Reassessing operability in T4b oral cavity squamous cell carcinoma: a comparative analysis of radiological classification and surgeons' perspective

Fizza Asif Qureshi¹, Nabeel Humayun Hassan¹, Rahila Usman², Shafqat Ali Sheikh¹, Bushra Ayub³ and Sumra Sattar¹

¹Department of Otorhinolaryngology Head and Neck Surgery, Patel Hospital, Karachi 75300, Pakistan

²Head of Radiology Department, Chughtai Health Care, Karachi 54000, Pakistan

³Department of Seminar, Patel Hospital, Karachi 75300, Pakistan

Abstract

Introduction: Oral cavity squamous cell carcinoma (OCSCC), being more prevalent in developing countries due to the intake of chewable tobacco, is treatable if patients present at an early stage. According to the American Joint Committee on Cancer, T4b disease is termed inoperable and treated with palliative intent. However, with the passage of time, these have been operated on, with comparable disease-free survival rates with T4a disease. On radiological investigation, the mandibular notch is a structure dividing the infratemporal fossa into two. The objective is to determine the frequency of supra-notch and infra-notch T4b OSCC tumours and to compare them with surgeons’ perspective in terms of operability.

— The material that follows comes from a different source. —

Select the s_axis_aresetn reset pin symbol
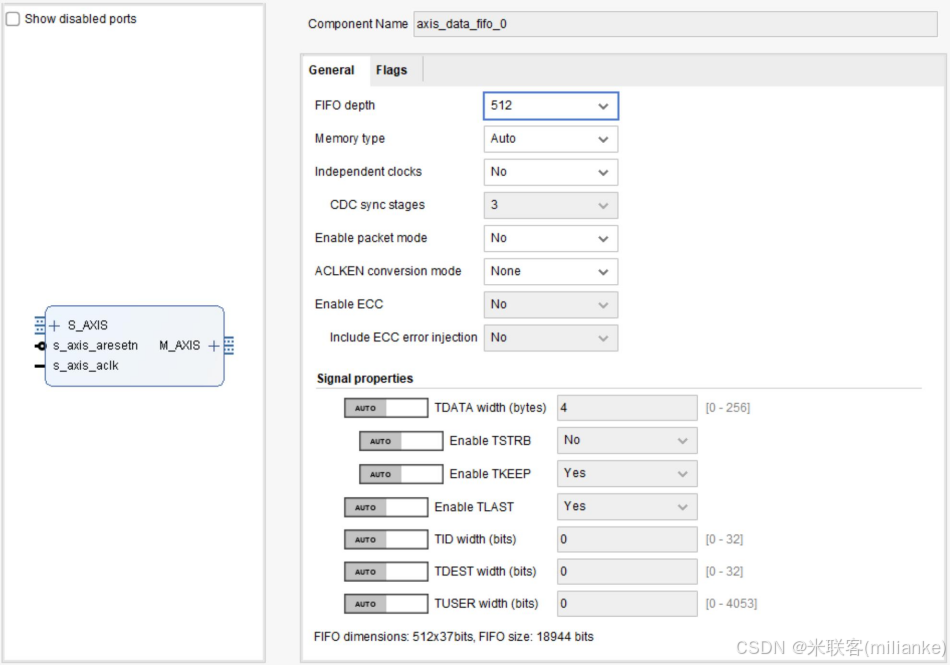pos(40,345)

Methods: T4b staged patients of OCSCC were retrospectively reviewed along with the computed tomography (CT) scans to term them as infra-notch and supra-notch cases. They were then reviewed by two surgeons for surgical intervention as the treatment option and these two decisions were evaluated for agreement.

Results: Of the 51 patients included, 36 were primary for buccal mucosa. According to the radiologist, 30 were infra-notch and the remaining 21 were supra-notch diseases. The first surgeon deemed 33 cases as operable and 18 as inoperable, whereas the second surgeon labelled 30 as operable and 21 as inoperable. For infra-notch cases, the first surgeon’s opinion was operability in 27 and the second surgeon’s opinion was operability in 24 cases. For supra-notch cases, the results were similar as both deemed 71.4% as inoperable i.e., 15 out of 21 patients. The agreement between radiologist and first surgeon, analysed by Cohen’s Kappa, was 0.514, which is a moderate agreement, and between radiologist and second surgeon was 0.628, which shows substantial agreement.

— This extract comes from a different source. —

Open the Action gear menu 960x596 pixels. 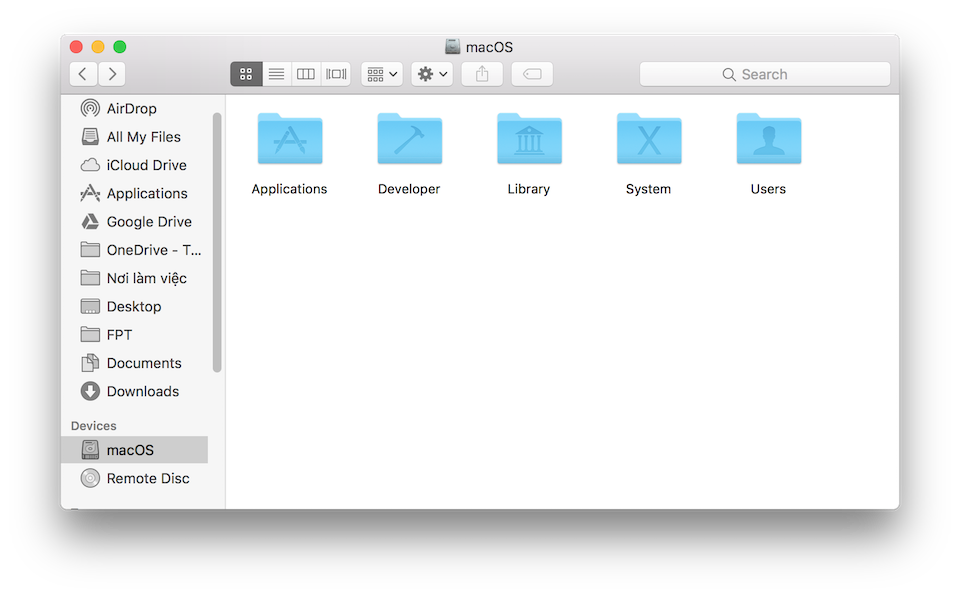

Conclusion: Therefore, we conclude that mandibular notch can be used as a landmark to classify supra-notch and infra-notch tumours. Supra-notch tumours are most likely inoperable.

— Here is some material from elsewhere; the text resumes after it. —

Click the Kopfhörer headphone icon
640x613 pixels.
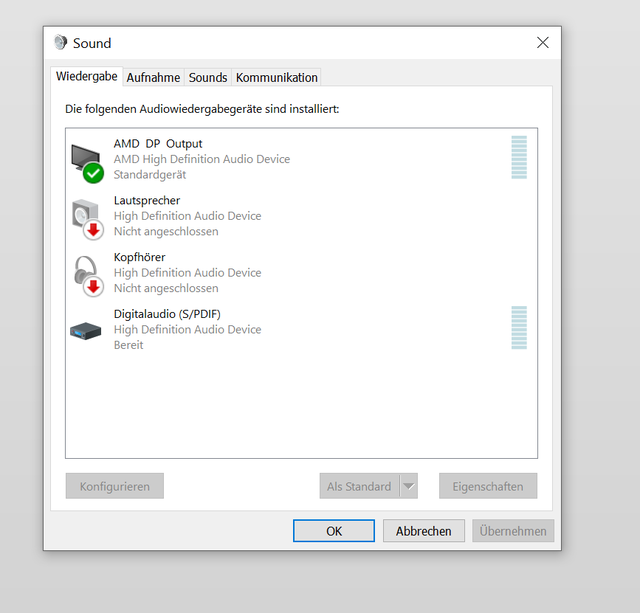coord(86,273)
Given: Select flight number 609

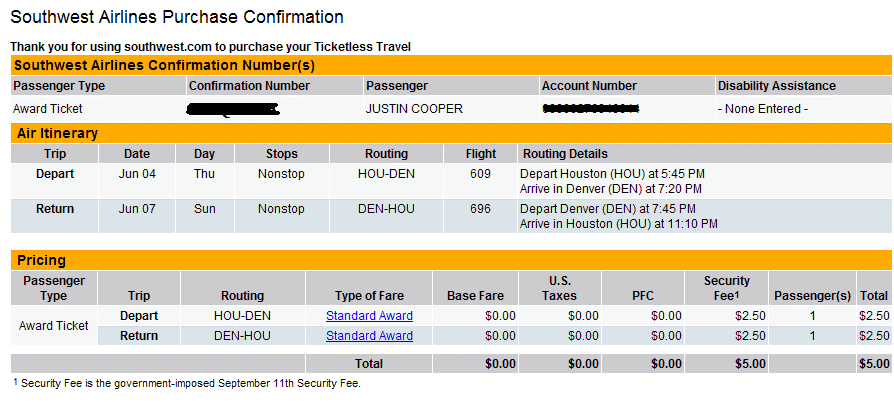Looking at the screenshot, I should (x=481, y=174).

Keywords: oral cavity cancer, advanced stage, mandibular notch, diagnostic imaging, T4b, AJCC staging

Correspondence to: Fizza Asif Qureshi
Email: fizzasif@gmail.com

Published: 06/03/2025
Received: 30/03/2024

Publication costs for this article were supported by ecancer (UK Charity number 1176307).

Copyright: © the authors; licensee ecancermedicalscience. This is an Open Access article distributed under the terms of the Creative Commons Attribution License (http://creativecommons.org/licenses/by/4.0), which permits unrestricted use, distribution, and reproduction in any medium, provided the original work is properly cited.

Introduction

The overall burden of cancers and related mortality is rapidly increasing throughout the world. According to the Globocon 2020, WHO estimates that there will be 28.4 million new cases by 2040, an estimated 47% rise compared to 2020. The lesser chewing habits and geographic heterogeneity are credited with this overall global decrease in its prevalence; however, it is still the most prevalent cancer in South Asia, South Central Asia and the Pacific Islands (Papua New Guinea has the highest incidence rate globally in both sexes) [1]. According to it, lip and oral cavity cancers are the second most common malignancy for females, while they are the most common malignancy in males in Pakistan [2].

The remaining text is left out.